TASK
The task calls for the lines from the start of the entries below through the line with "Screen dimensions: 1632x1061", given again verbatim, with every picture dropped.

====== RECORDED INFORMATION ======

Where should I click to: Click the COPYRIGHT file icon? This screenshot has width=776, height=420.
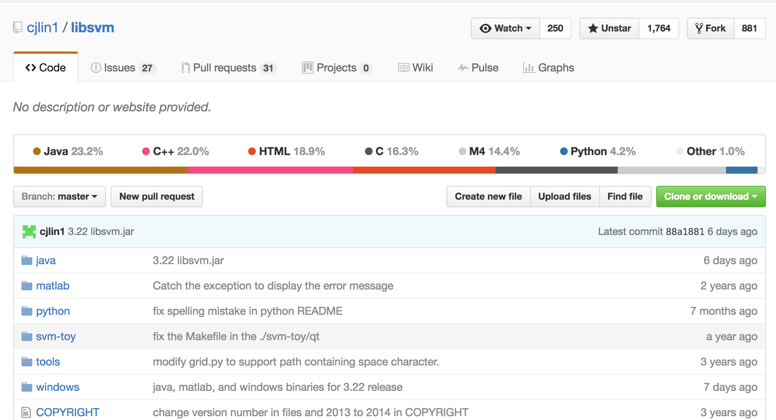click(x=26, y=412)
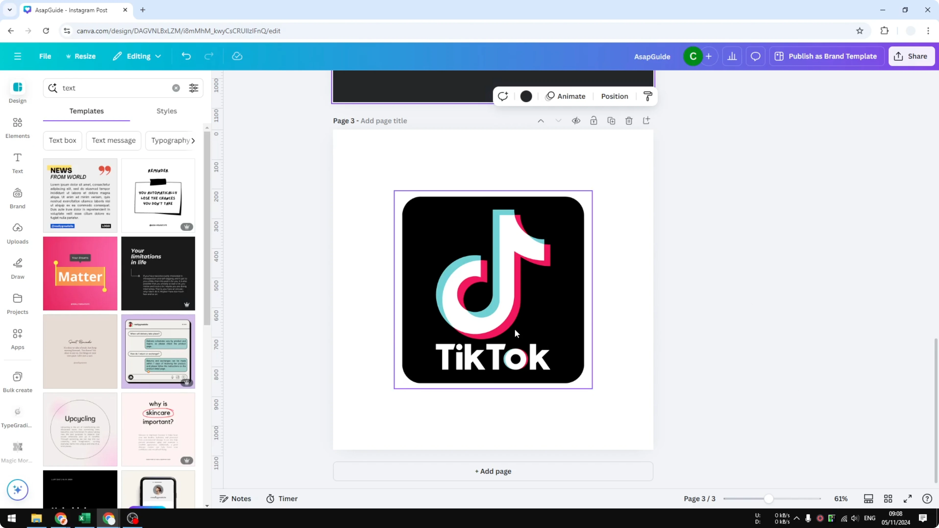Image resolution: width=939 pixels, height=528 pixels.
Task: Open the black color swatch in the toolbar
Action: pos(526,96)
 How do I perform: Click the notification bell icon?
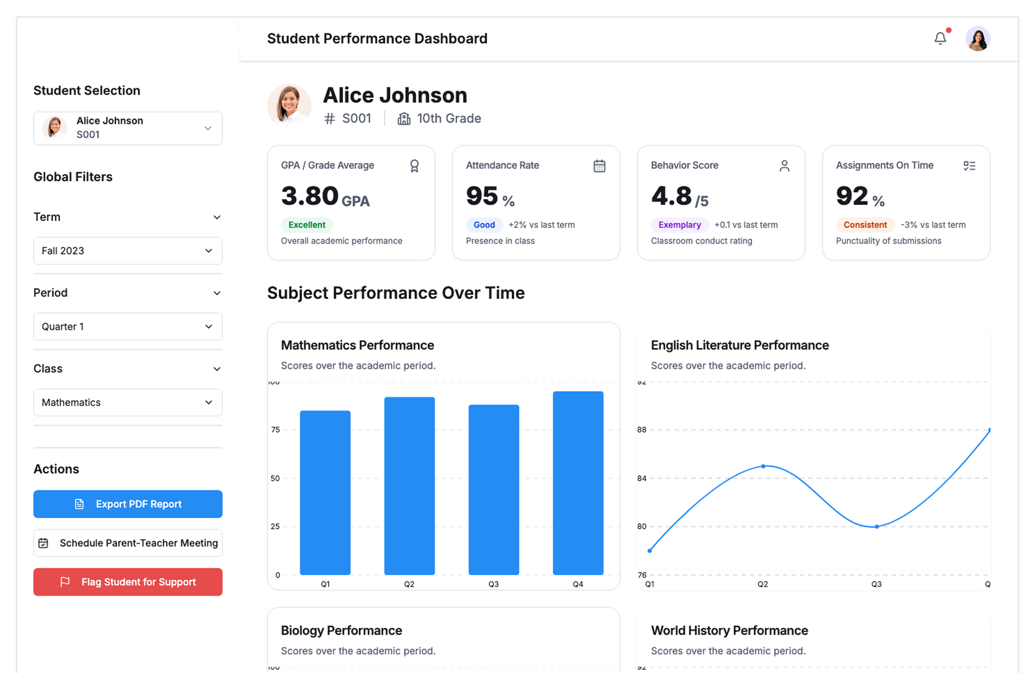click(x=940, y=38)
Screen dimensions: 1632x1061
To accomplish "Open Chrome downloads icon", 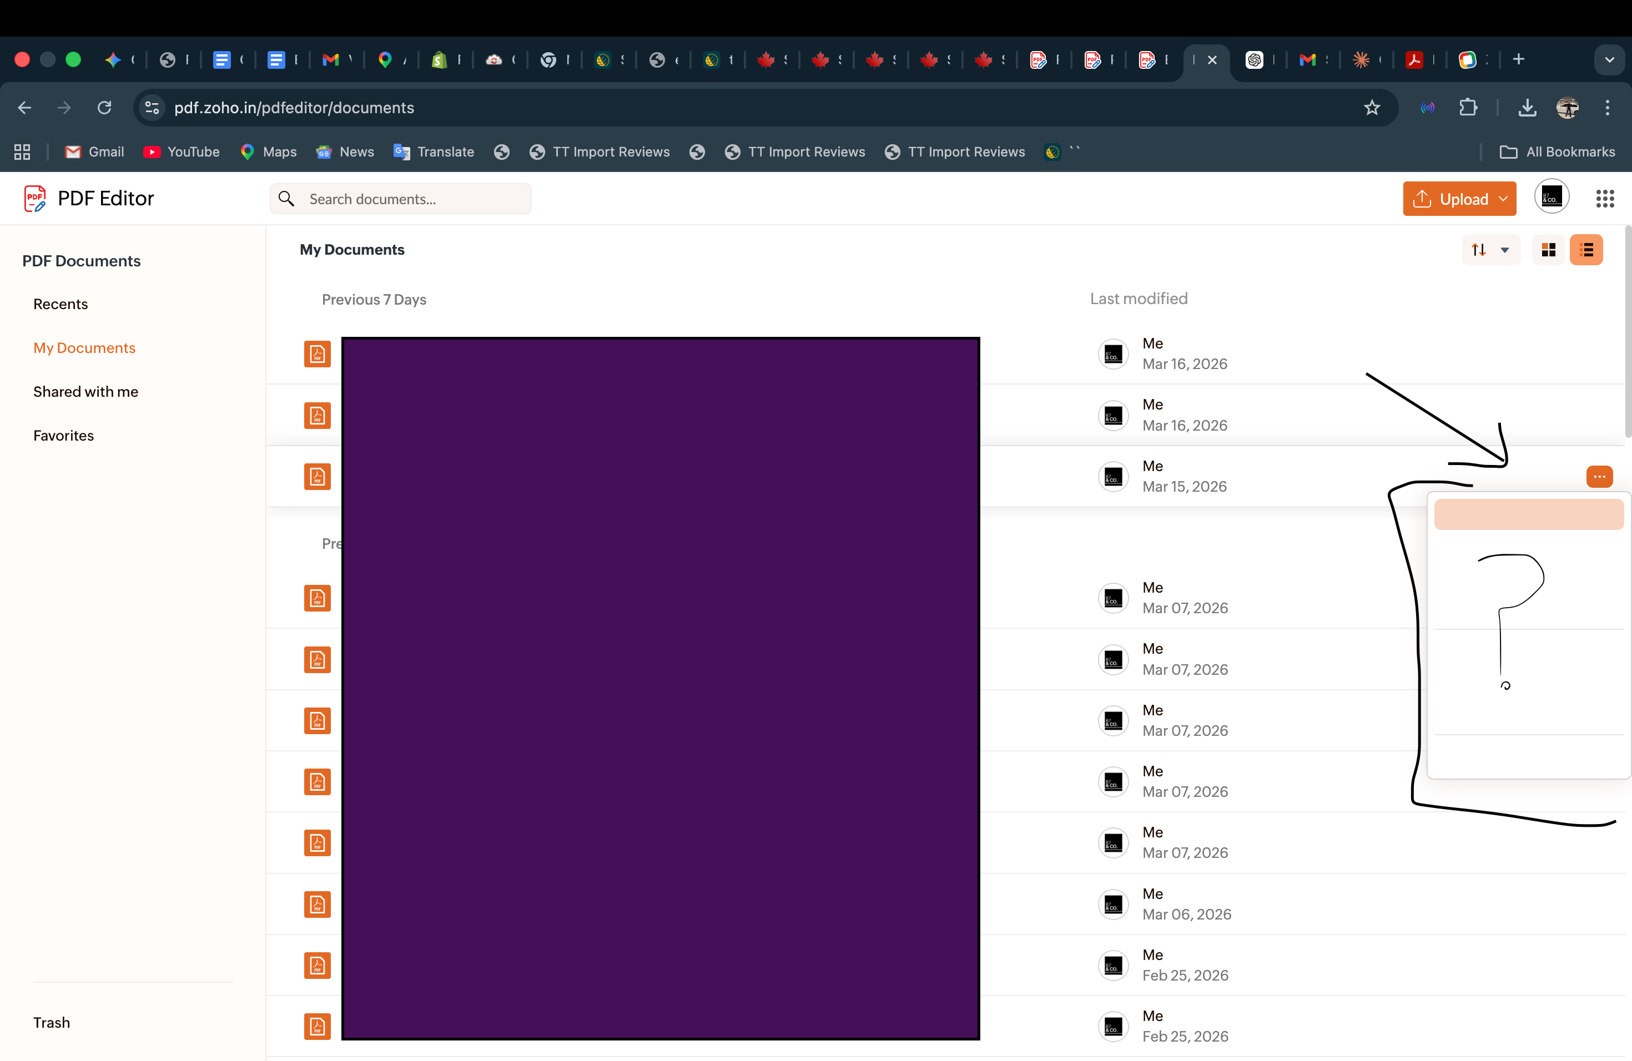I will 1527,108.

======

SOLUTION TO THE EXERCISE
Where should I click to: Click the COPYRIGHT file icon? This screenshot has width=776, height=420.
click(x=26, y=412)
Image resolution: width=939 pixels, height=528 pixels.
Task: Open the black color swatch in the toolbar
Action: pos(526,96)
 How do I perform: Click the notification bell icon?
click(x=940, y=38)
Screen dimensions: 1632x1061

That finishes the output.